The application includes robust error handling to manage:
- Invalid or missing configurations.
- Unsupported operations.
- Empty or invalid input data. Errors are logged with detailed information and are also displayed to the user.
The project relies on the following Python packages:
- PyYAML: For parsing YAML configuration files.
- Plotly: For creating interactive visualizations.
- Pandas: For data manipulation.
- TextBlob: For text processing and sentiment analysis.
- Scikit-learn: For keyword extraction using TF-IDF.
- NLTK: Required by TextBlob for NLP.
Install all dependencies using:
pip install -r requirements.txt
python -m textblob.download_corpora
After running an interactive visualization, an HTML file named interactive_chart.html will be generated in the project root directoy.

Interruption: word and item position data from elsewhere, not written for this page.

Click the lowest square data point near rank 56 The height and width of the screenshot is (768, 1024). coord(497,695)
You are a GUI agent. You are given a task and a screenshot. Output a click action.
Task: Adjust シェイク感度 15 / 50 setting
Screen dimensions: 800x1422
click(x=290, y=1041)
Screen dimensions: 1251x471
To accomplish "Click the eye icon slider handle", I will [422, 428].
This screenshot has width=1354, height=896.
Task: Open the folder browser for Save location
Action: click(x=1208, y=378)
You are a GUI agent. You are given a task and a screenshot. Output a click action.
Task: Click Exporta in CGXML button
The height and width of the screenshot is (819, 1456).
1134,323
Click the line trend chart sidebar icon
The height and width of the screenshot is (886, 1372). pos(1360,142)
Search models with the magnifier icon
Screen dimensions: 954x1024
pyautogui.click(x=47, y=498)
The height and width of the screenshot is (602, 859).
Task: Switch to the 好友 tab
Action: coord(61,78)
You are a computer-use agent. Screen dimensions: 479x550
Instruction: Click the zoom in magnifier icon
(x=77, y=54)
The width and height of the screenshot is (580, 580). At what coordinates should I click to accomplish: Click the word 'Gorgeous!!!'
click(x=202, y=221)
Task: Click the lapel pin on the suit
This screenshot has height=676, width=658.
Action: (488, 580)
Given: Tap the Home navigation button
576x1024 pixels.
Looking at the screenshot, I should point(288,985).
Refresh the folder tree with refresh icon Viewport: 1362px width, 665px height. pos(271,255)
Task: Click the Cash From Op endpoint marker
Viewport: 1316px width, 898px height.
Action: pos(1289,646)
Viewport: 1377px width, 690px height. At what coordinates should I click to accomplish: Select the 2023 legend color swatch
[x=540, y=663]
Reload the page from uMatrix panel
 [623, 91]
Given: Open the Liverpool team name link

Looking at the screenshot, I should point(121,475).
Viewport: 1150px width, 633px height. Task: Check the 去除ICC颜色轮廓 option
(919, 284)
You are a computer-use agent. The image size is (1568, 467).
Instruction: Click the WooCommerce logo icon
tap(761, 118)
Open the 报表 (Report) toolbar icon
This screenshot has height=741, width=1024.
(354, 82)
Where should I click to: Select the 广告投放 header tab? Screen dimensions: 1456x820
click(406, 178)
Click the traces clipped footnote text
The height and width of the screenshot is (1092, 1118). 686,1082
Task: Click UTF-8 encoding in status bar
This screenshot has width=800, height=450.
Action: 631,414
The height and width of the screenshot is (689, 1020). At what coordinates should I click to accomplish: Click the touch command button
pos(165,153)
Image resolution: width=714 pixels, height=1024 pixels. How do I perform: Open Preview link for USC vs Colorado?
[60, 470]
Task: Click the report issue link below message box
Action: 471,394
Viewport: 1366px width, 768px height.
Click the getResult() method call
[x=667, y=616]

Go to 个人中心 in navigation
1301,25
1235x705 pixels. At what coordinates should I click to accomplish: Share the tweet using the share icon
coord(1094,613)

- Open this file in a web browser to view the chart.
- The chart supports features like zooming, panning and hover information.
This project is licensed under the MIT License.
The aim of this project is mainly to demonstrate a less straight-forward version of a project that is well-structured, well modularized, robust in error handling and testing, comprehensive in logging and documented clearly.